To control the ROC, on Stalin’s orders, a special state body was created under the USSR Council of People’s Commissars – the Council for the Affairs of the Russian Orthodox Church (CA ROC), headed by Colonel G. Karpov, head of the 5th (Church) Department of the 2nd Directorate of the NKGB of the USSR[35]. The Patriarch and members of the Synod of the Russian Orthodox Church had to coordinate all their actions with this controlling body, which had a double subordination to the Soviet People’s Commissariat and the NKGB of the USSR[36].
A week after his enthronement, Patriarch Sergius received in Moscow a long-awaited delegation of the Church of England led by Archbishop Cyril Garbett of York, who later told the New York Times and other Western media that “there is complete freedom of religion in the Soviet Union”[37]. From this moment on, the Moscow Patriarchate was particularly actively involved and used in defending and promoting the interests of the Soviet totalitarian regime at the international level[38]. At the same time, recruitment among the clergy and bishops and the work of MGB-KGB agents in the structures of the ROC are being intensified[39].
Gradually, the participation of the Moscow Patriarchate in foreign events became one of the priority areas of activity, which was supervised directly by the Council for the Affairs of the ROC and the NKGB-MGB of the USSR[40]. On April 4, 1946, a special Department for External Church Relations (DECR) was established within the structure of the ROC MP[41], whose employees were specially recruited by the MGB-KGB for further agent activities abroad.

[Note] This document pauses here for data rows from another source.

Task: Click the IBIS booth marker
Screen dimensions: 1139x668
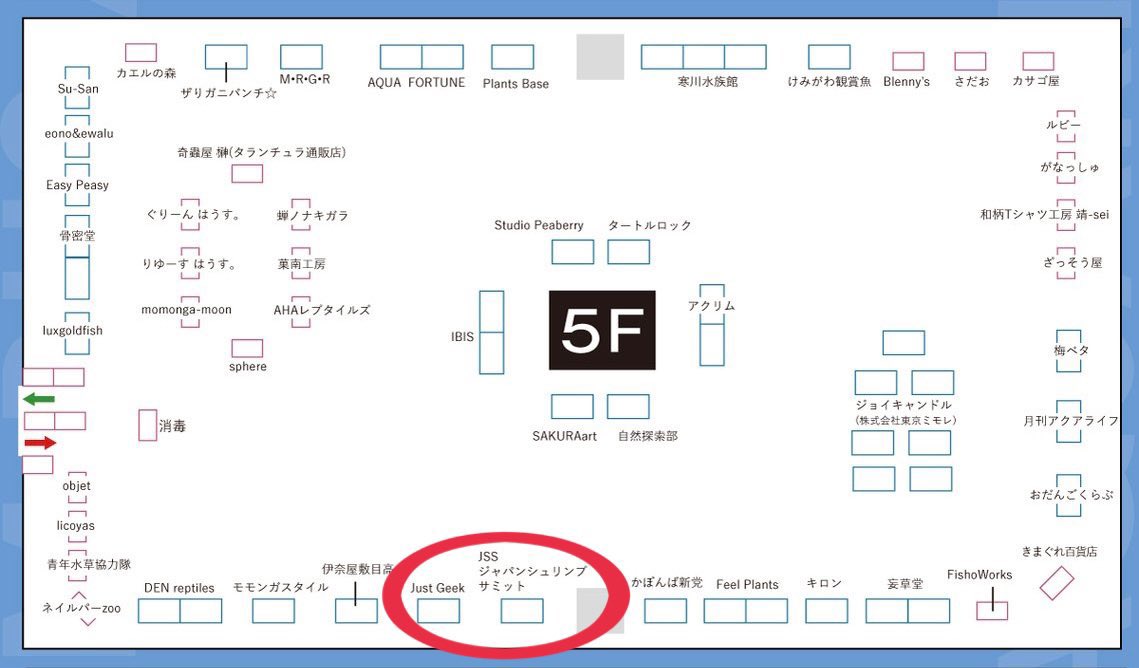Action: [x=490, y=335]
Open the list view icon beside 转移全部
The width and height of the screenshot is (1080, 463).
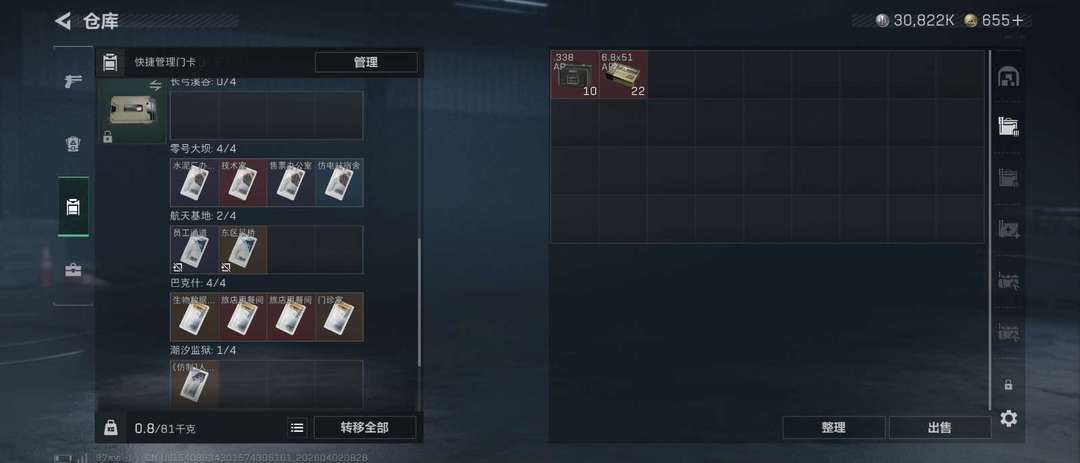click(x=297, y=428)
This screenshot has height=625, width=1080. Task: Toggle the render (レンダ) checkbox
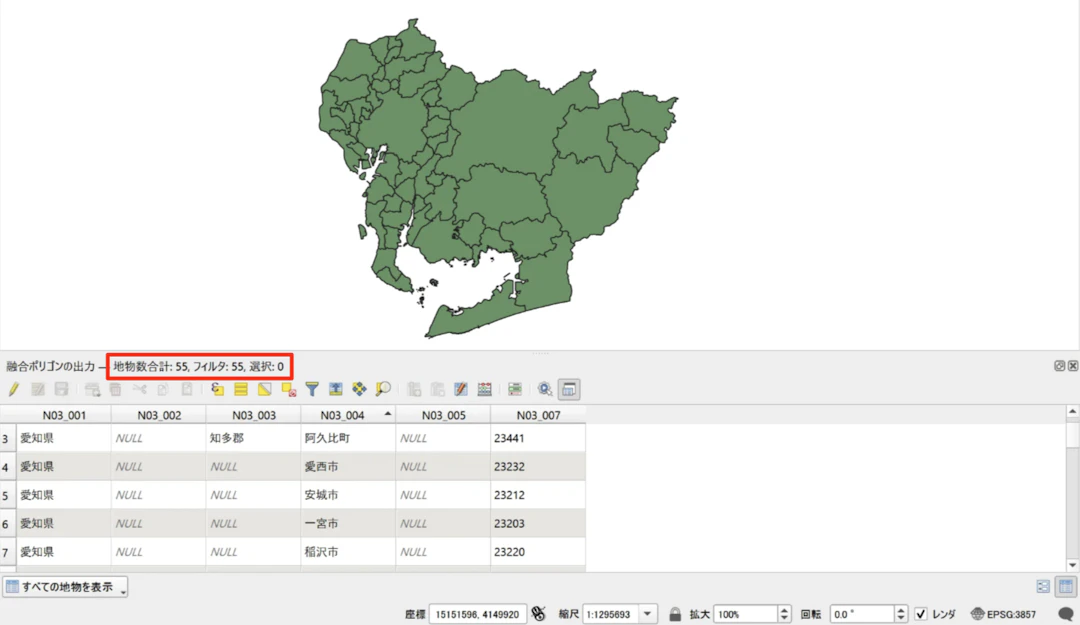coord(921,613)
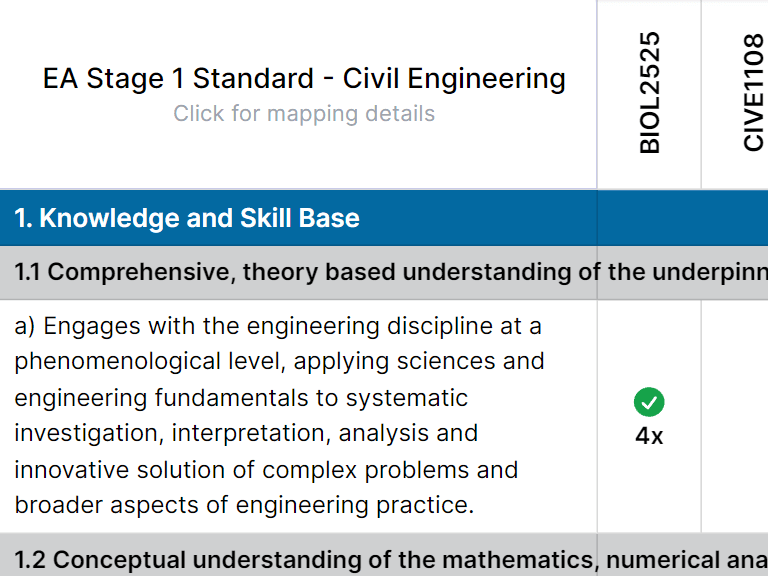Click the blue section band under CIVE1108
The width and height of the screenshot is (768, 576).
click(x=735, y=218)
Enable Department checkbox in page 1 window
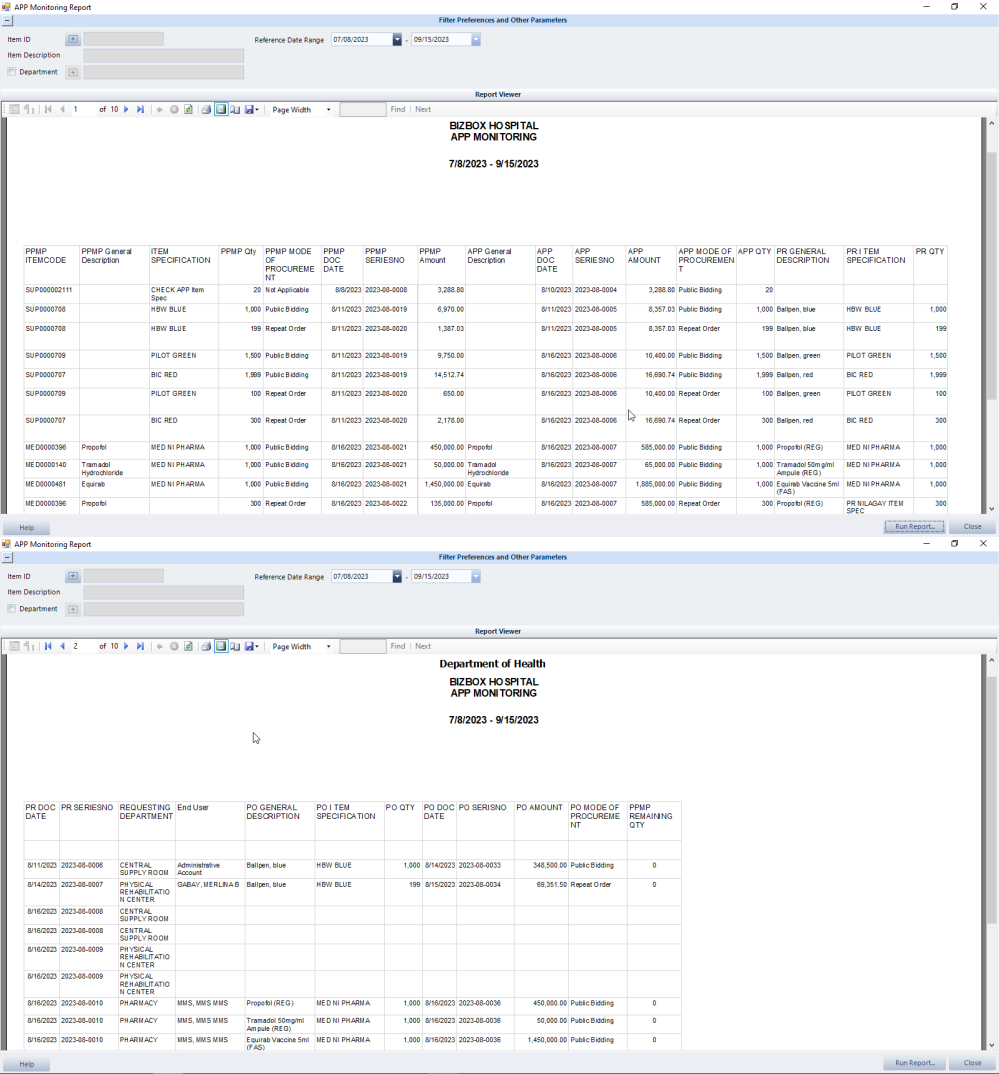The width and height of the screenshot is (999, 1074). coord(12,72)
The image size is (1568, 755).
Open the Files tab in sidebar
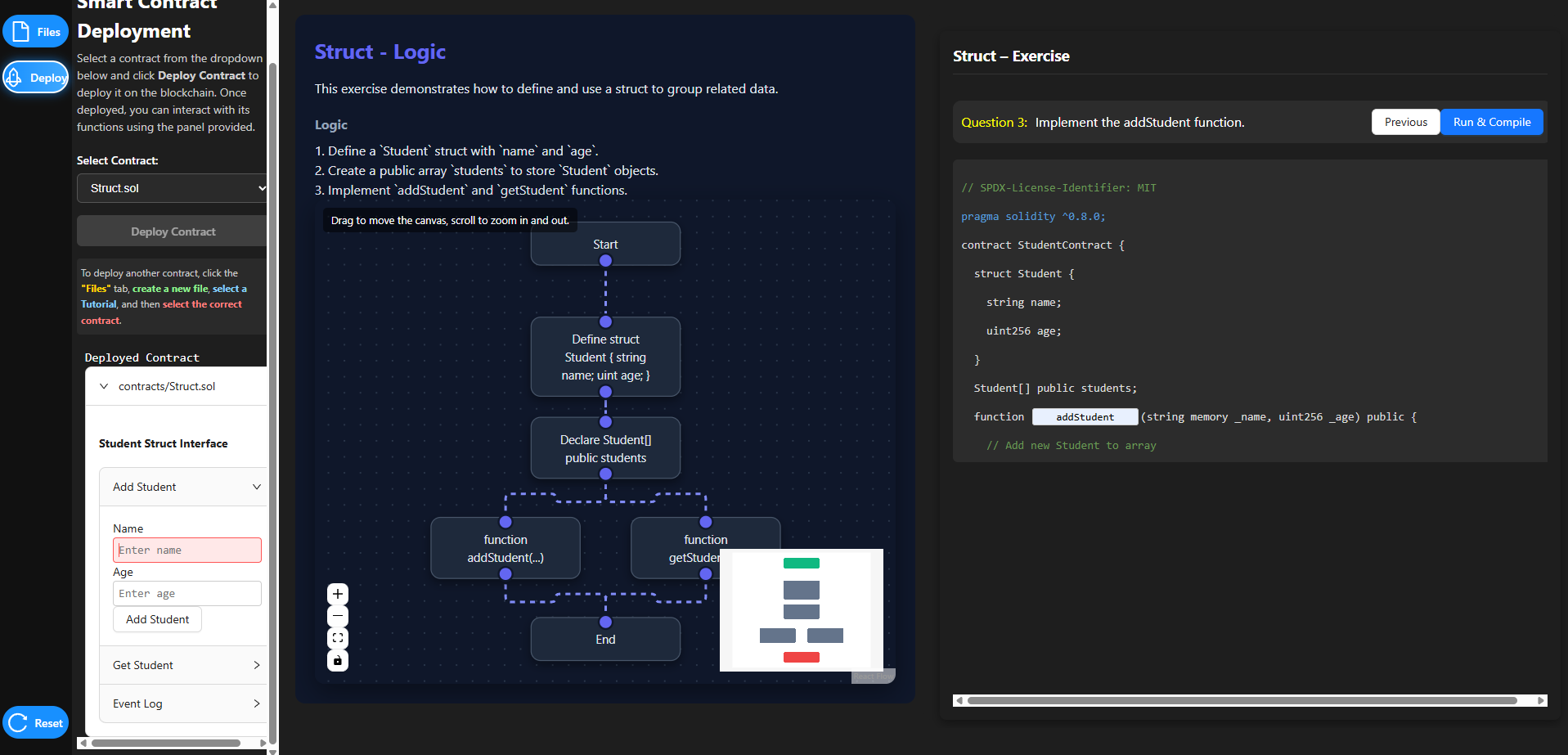(36, 32)
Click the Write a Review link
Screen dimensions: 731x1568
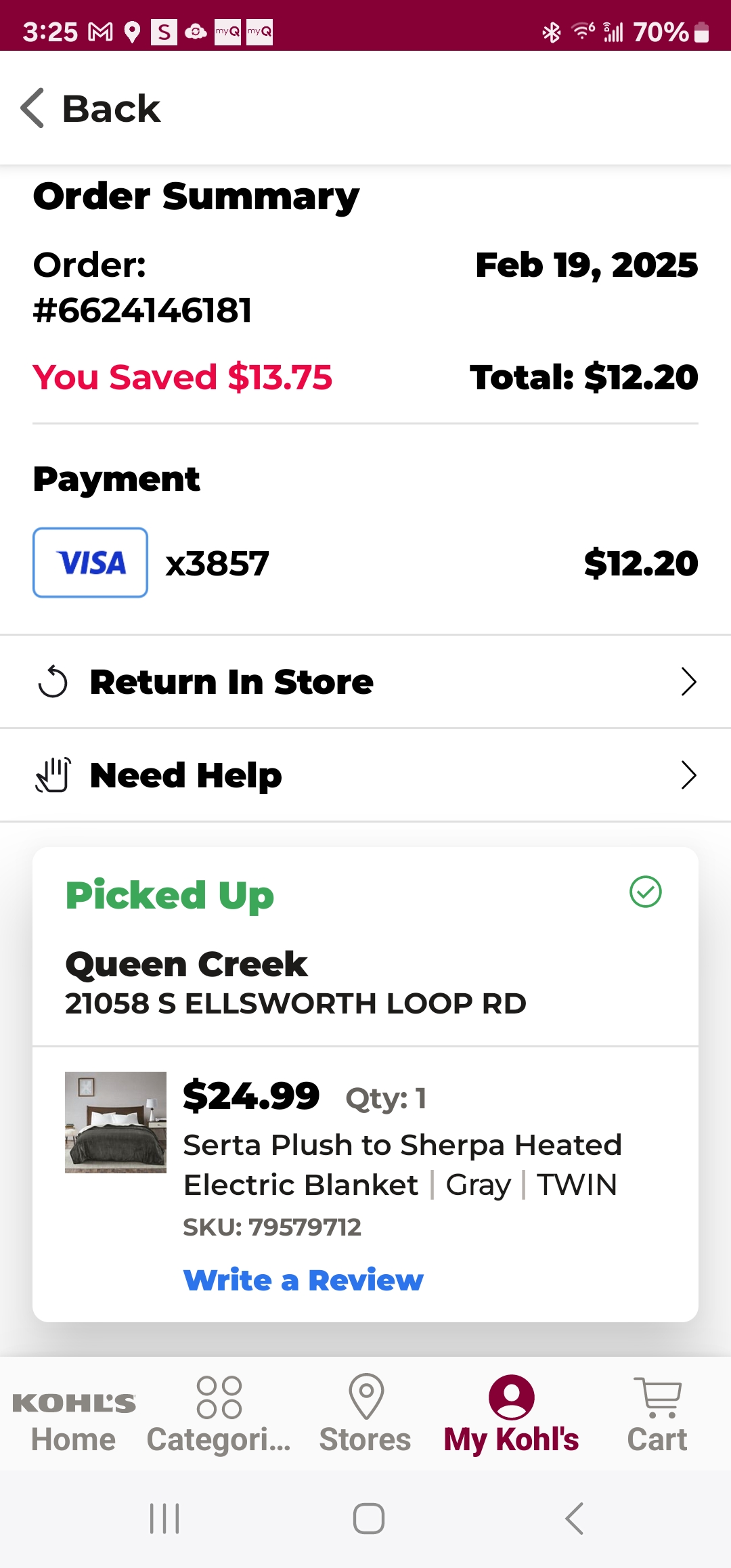(303, 1280)
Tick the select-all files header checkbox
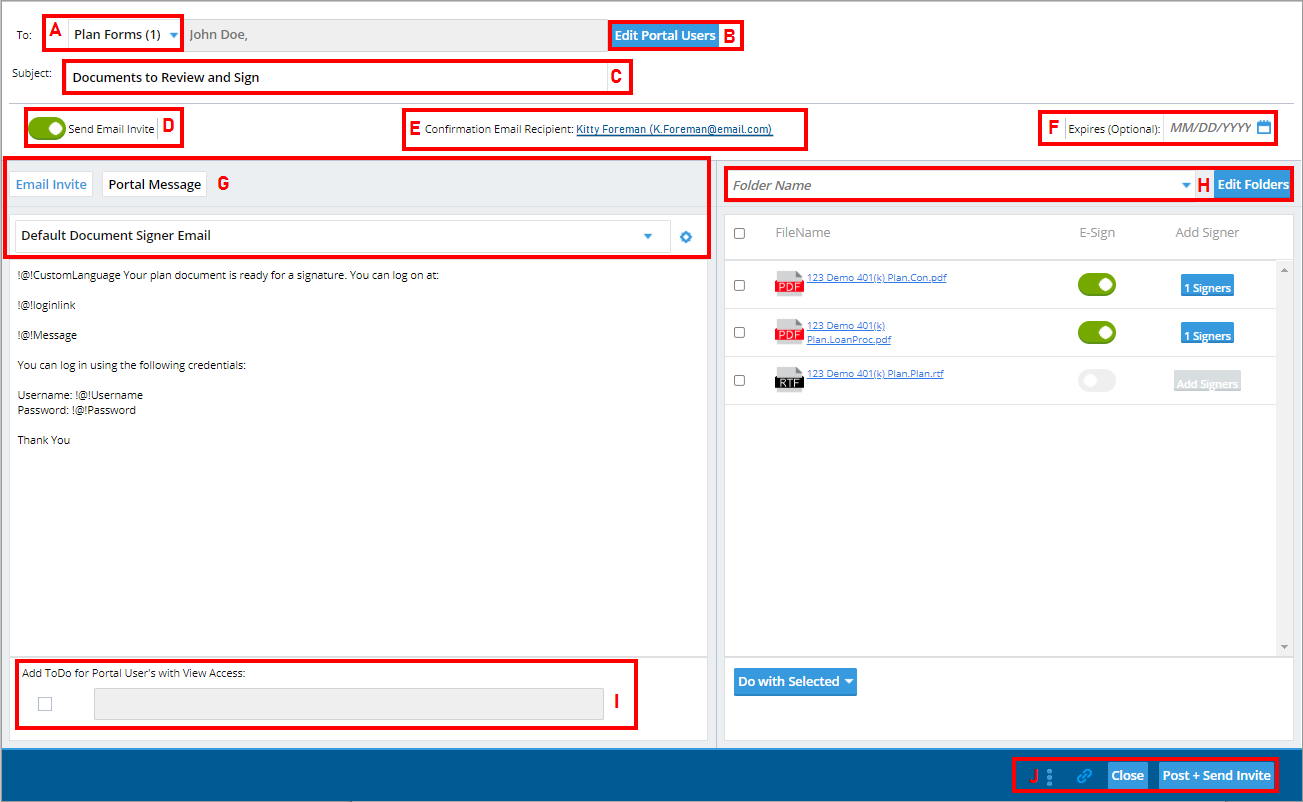Image resolution: width=1303 pixels, height=802 pixels. click(x=740, y=233)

This department was directly subordinated to the MGB-KGB supervisors, and even the Moscow patriarchs could not actually influence it.
A separate and little-studied topic is the use by the KGB of its agents in the Russian Orthodox Church for espionage and intelligence activities abroad, their participation in various international and ecumenical events, and the dissemination and promotion of decisions and narratives necessary for the Soviet regime. This topic still requires comprehensive research and disclosure. Unfortunately, this is hindered by the strict secrecy of the KGB archives in Moscow.
Establishment of the “spiritual monopoly” of the ROC MP and destruction of the opposition
It should be noted that since 1946, the Stalinist regime has been intensifying its campaign to deliberately destroy any alternative church jurisdictions and movements and to establish a complete monopoly in the USSR of one “pocket” church structure, the ROC MP. Through brutal repression, the Ukrainian Greek Catholic Church, the Ukrainian and Belarusian Autocephalous Orthodox Churches, the Estonian Apostolic Orthodox Church (EAOC) and the Latvian Orthodox Autonomous Church (LOAC) under the jurisdiction of the Church of Constantinople, other parishes of the Ecumenical Patriarchate (including in Transcarpathia), as well as dioceses and parishes of the Romanian and Serbian Churches were forcibly liquidated. The Ukrainian Autonomous Church and the “Renovationist” Church were also liquidated. In addition, the campaign to identify and completely destroy underground communities of the Catacomb or True Orthodox Church (TOC) was intensified. The clergy and parishes were forced by the state security authorities to transfer to the ROC-MP, and those who disagreed were subjected to arrest and long prison terms. Thus, in the second half of the 1940s, a complete monopoly of the ROC MP, controlled and loyal to the communist regime, was imposed in the USSR.
But even under these conditions, the church opposition in the USSR continued to exist, although it was driven underground and deprived of the ability to influence the masses. Despite the official “liquidation,” secret Greek Catholic bishops and priests continued their illegal activities under threat of death[42]. Also, despite massive repressions against the followers of the Catacomb Church (another name for the True Orthodox Church), by the early 1960s there were still at least 100 secret priests of this movement and more than 1,000 “catacomb” (underground) TOC communities in the USSR[43]. This topic of the history and secret ministry of the Catacomb Church in the USSR is still poorly understood and unclaimed because of the longstanding “taboo” on it by the Moscow Patriarchate, which during Soviet times helped repressive authorities suppress church opposition.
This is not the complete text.